Вот очередной звонарь-любитель отбирает у меня колокольную веревку, и я отхожу в сторонку, к деревянной балюстраде. Балясины ее темны и мшисты от старости, прислониться к ней боязно. Высота и пугает и притягивает, колокольный звон за спиной ощутим почти вещественно, он как бы подталкивает меня к ограде, -- вот-вот он припрет меня к ней, вдавит в нее, и я вместе с трухлявыми перилами упаду вниз, в пропасть...
Наконец ребята, с которыми я сюда пришел, окликают меня; мы спускаемся вниз, к подножию колокольни. Здесь, на прочной земле, в памяти моей с опозданием, но навсегда проявляется то, что заснято глазами моими там, на высоте: крыши домов, серые полосы близлежащих улиц, зеленые пятна листвы (пасха, видимо, в том году была поздняя), две вороны, тяжело и старательно машущие крыльями над деревьями прицерковного сада. Впервые в жизни я увидал летящих птиц сверху.
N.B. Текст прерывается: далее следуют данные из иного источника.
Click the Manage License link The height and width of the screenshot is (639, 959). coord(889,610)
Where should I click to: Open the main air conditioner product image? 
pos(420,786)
Дальше идут летние воспоминания.
Многие старорусцы, дома которых стояли на набережной Полисти, имели свои лодки. Мать договорилась с какими-то знакомыми, и вот мы, получив у них в сарайчике весла и оставив сестру мою под присмотром этих знакомых, пересекаем набережную; одно весло несет мать, другое -я. Мать, отвязав лодку, велит сесть мне на переднюю банку, сама же садится ближе к корме. Затем она приказывает мне развязать шнурки на ботинках, -- она поясняет, что это обязательное правило на воде, на гребных судах. Я еще не избавился от своего дурацкого неумения развязывать узелки на шнурках, а ножниц или ножа, чтобы разрезать их, здесь, разумеется, нет. Напрягши все силы, просто сдираю с ног ботинки вместе с носками; ногам становится холодно, на дне лодки скопилась вода; начинаю вычерпывать ее берестяным черпаком. Гребет мать равномерно и уверенно, -- этому она выучилась давно, когда жила в Кронштадте. Вскоре мы на стрежне. Отсюда, с середины реки, городок и весь мир кажутся совсем другими: мир -- больше и многозначительнее, а городок -- меньше, незначительнее и отдаленнее, хотя он тут, совсем рядом. Лодка пахнет смолой, влажным деревом; от речной воды тянет свежестью и чем-то очень приятным, в словах не выразимым. В лодке я -первый раз в жизни; до этого я только в книгах читал о людях, которые запросто садятся в шлюпки, вельботы, каноэ и пироги -- и держат путь куда хотят. А теперь я сам в лодке! Только подумать!.. До меня доходит, что, значит, в книгах и правда есть; вернее сказать, я и до этого дня верил книгам (иначе что за интерес их читать!), но правда книжная, казалось мне, к действительной, обычной моей жизни никакого касательства не имеет. А теперь автономность книжного мира нарушена, какие-то ниточки из него протянулись в мое повседневное бытие.